Reputation: 33
I want to calculate the frequency by each row data. For instance,
column_nameA | column_nameB | column_nameC | title | content |
---|---|---|---|---|
AAA company | AAA | Ben Simons | AAA company has new product lanuch. | AAA company has released new product. AAA claims that the product X has significant changed than before. Ben Simons, who is AAA company CEO, also mentioned....... |
BBB company | BBB | Alex Wong | AAA company has new product lanuch. | AAA company has released new product.

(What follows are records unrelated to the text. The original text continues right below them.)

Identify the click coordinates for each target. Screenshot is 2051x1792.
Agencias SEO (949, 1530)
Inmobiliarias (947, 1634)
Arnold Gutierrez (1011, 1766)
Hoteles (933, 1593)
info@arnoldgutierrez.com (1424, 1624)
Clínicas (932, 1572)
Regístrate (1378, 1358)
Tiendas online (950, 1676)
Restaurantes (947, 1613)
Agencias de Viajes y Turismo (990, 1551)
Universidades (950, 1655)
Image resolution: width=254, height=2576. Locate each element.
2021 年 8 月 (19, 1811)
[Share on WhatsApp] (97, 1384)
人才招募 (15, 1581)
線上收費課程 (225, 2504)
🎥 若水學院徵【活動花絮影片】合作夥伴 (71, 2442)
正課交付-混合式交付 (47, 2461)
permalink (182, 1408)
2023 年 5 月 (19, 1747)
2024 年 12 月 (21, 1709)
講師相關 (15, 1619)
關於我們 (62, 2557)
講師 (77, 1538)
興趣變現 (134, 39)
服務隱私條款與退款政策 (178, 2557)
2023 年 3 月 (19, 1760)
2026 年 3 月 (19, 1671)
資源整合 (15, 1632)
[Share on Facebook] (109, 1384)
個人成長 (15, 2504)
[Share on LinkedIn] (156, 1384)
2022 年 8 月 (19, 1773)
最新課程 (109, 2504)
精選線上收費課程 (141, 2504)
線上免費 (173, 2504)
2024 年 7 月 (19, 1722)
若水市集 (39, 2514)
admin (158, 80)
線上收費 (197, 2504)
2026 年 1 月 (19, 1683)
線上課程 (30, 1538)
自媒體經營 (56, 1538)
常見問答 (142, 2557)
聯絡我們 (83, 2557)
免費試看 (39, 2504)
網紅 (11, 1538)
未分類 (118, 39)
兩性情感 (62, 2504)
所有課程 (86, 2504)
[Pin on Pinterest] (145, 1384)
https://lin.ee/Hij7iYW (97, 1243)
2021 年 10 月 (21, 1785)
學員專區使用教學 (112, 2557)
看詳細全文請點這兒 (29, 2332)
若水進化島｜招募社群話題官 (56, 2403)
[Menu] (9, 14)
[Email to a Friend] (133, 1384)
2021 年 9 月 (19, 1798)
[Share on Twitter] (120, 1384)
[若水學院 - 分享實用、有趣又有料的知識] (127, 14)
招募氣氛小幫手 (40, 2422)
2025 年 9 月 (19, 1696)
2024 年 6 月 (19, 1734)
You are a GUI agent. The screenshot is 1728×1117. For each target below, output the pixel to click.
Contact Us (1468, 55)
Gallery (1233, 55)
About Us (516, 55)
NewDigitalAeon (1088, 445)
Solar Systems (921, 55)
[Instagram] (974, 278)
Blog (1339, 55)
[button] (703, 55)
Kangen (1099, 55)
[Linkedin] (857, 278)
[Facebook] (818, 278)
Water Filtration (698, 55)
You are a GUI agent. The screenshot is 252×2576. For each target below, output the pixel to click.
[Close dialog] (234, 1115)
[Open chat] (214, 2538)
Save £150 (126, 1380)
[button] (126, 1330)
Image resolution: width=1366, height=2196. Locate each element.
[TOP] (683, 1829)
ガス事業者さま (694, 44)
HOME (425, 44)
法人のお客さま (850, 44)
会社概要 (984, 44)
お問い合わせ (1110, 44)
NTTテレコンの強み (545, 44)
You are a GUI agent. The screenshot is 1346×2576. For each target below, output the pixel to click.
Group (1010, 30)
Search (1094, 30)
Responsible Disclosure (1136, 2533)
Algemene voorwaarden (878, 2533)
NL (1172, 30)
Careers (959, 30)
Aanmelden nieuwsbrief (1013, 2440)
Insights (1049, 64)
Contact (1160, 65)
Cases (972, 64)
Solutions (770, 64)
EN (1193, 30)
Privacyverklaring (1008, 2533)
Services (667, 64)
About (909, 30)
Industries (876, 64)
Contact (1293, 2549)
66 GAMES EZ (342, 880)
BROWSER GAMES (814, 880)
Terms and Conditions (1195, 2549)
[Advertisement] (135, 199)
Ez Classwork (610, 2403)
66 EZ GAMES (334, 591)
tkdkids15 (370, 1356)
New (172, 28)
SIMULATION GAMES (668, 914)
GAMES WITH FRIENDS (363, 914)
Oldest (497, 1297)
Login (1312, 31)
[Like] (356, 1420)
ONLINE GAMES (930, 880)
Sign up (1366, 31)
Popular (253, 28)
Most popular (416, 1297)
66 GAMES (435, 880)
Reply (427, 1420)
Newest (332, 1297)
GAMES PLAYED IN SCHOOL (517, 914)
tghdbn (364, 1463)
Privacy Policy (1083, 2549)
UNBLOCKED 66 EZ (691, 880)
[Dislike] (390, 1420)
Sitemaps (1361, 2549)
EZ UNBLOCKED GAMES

BBB claims that the product X has significant changed than before, and BBB company has invested around 1 millions….... |
In here, the result I expected is When AAA company happens in the title and counts 1, if AAA company appears twice in the title then it should count as 2.
Also, the similar idea in the content, if AAA company appears once then count number shows 1, if AAA company appears twice in the title then it should count as 2.
However, if AAA company appears in the second row which the row only needs to consider BBB company or BBB instead AAA company or AAA.
So, the result would be like:
nameA_appear_in_title | nameB_appear_in_title | nameC_appear_in_title | nameA_appear_in_content | nameB_appear_in_content | nameC_appear_in_content |
---|---|---|---|---|---|
1 | 1 | 0 | 2 | 1 | 1 |
0 | 0 | 0 | 1 | 1 | 0 |
All the data has stored into the dataframe, and hope this can manipulate by using panda.
One more thing would be highlighted, the title or content cannot be tokenized to count the frequency.
Upvotes: 0
Views: 27
Reputation: 862501
Use itertools.product
for all combinations of lists of columns names and create new columns with count
, last remove original columns names if necessary:
cols = df.columns
L1 = ['column_nameA', 'column_nameB', 'column_nameC']
L2 = ['title', 'content']
from itertools import product
for a, b in product(L2, L1):
df[f'{b}_{a}'] = df.apply(lambda x: x[a].count(x[b]), axis=1)
df = df.drop(cols, axis=1)
print (df)
column_nameA_title column_nameB_title column_nameC_title \
0 1 1 0
1 0 0 0
column_nameA_content column_nameB_content column_nameC_content
0 2 3 1
1 1 2 0
Last if necessary subtract column_nameA
from column_nameB
use:
cola = df.columns.str.startswith('column_nameA')
colb = df.columns.str.startswith('column_nameB')
df.loc[:, colb] = df.loc[:, colb] - df.loc[:, cola].to_numpy()
print (df)
column_nameA_title column_nameB_title column_nameC_title \
0 1 0 0
1 0 0 0
column_nameA_content column_nameB_content column_nameC_content
0 2 1 1
1 1 1 0
Upvotes: 1